Este 30 de agosto, Día Internacional de las Víctimas de Desapariciones Forzadas, Diálogo Nacional por la Paz invita a las iglesias están llamadas a convertirse en un signo concreto de esperanza
Por Miriam Apolinar
En México, miles de familias siguen buscando a sus seres queridos desaparecidos y, frente a esta realidad, el Diálogo Nacional por la Paz lanzó un llamado a las iglesias de todo el país: abrir sus puertas, escuchar a las familias buscadoras y acompañarlas en su camino hacia la verdad, la justicia y la reparación.
El llamado cobra especial fuerza ante el Día Internacional de las Víctimas de Desapariciones Forzadas, que se conmemora cada 30 de agosto, una fecha que recuerda a las personas cuyo paradero se desconoce y a las familias que, muchas veces durante años, mantienen viva la esperanza de encontrarlas.
Para el Diálogo Nacional por la Paz, la desaparición no es solamente una cifra: es una herida que alcanza a familias enteras y que interpela a toda la sociedad.

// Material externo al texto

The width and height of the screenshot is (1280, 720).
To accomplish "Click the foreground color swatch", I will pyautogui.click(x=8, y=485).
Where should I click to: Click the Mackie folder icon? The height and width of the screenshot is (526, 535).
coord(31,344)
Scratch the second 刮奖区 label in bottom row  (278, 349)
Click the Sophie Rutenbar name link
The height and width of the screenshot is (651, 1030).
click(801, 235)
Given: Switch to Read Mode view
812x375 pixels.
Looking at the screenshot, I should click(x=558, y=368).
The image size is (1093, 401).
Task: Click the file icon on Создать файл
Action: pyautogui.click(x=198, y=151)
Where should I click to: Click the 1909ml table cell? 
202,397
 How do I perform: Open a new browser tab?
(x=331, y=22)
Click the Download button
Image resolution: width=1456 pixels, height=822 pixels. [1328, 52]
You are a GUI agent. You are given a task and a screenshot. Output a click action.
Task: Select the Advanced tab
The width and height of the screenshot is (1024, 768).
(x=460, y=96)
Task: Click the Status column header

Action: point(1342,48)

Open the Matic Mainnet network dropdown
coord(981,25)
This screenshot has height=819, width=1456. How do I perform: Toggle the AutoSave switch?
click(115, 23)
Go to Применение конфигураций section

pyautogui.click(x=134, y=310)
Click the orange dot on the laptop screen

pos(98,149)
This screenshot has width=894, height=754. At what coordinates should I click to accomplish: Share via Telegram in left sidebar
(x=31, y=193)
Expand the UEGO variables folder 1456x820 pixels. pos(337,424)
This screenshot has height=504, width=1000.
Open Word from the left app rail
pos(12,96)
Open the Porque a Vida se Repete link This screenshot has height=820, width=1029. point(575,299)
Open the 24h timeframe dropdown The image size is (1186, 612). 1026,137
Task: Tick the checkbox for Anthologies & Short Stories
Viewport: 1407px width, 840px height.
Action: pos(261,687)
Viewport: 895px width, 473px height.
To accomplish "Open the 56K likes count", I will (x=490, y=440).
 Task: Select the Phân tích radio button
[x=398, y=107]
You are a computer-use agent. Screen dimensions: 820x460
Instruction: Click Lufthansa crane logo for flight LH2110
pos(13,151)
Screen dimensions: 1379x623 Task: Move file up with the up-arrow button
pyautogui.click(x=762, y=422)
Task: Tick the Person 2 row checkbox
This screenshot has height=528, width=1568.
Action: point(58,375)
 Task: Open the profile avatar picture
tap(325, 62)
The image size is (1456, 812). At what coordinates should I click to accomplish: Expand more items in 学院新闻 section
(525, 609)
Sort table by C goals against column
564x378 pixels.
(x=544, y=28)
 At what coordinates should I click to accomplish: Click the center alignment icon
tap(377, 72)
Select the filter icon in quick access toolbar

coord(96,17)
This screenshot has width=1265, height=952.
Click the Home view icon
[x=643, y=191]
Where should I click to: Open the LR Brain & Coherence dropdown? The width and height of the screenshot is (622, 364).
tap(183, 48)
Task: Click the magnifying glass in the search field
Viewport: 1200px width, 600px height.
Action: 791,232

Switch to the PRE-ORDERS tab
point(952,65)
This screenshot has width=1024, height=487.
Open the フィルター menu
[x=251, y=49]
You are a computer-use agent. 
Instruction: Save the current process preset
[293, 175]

Por ello, convocó a las comunidades religiosas a convertir sus templos y espacios de encuentro en lugares de acogida y solidaridad.
¿Cómo pueden sumarse las iglesias?
El llamado plantea cuatro acciones concretas:
- Acoger a las familias buscadoras durante las celebraciones religiosas y brindarles un espacio de escucha, consuelo y acompañamiento.
- Instalar “buzones de paz” en las iglesias para que las comunidades puedan enviar mensajes de esperanza y cercanía a quienes continúan buscando.
- Nombrar a las personas desaparecidas en las oraciones e invocaciones, reconociendo públicamente su existencia y el dolor de sus familias.
- Acompañar las actividades organizadas por las familias buscadoras este 30 de agosto.
El objetivo es que quienes buscan a un ser querido no tengan que enfrentar solos el dolor, la incertidumbre y el desgaste de una búsqueda que puede prolongarse durante años.
Una herida que también debe sanar México
El Diálogo Nacional por la Paz advierte que hablar de paz en México implica también mirar de frente la realidad de las desapariciones.
“Recuperar la paz de nuestro país pasa por sanar la herida de las personas desaparecidas”, señala el llamado dirigido a las y los líderes religiosos.
La invitación es también a cuidar a los jóvenes y a repensar los acuerdos sociales que hacen posible la convivencia, porque construir la paz requiere escuchar a quienes sufren y caminar junto a ellos.
Este 30 de agosto, las iglesias están llamadas a convertirse en un signo concreto de esperanza: abrir sus puertas, escuchar sin juzgar, orar por las personas desaparecidas y acompañar a quienes no han dejado de buscarlas.
Porque detrás de cada desaparición hay un nombre, un rostro y una familia que espera.
Y una sociedad que busca la paz no puede ser indiferente ante su dolor.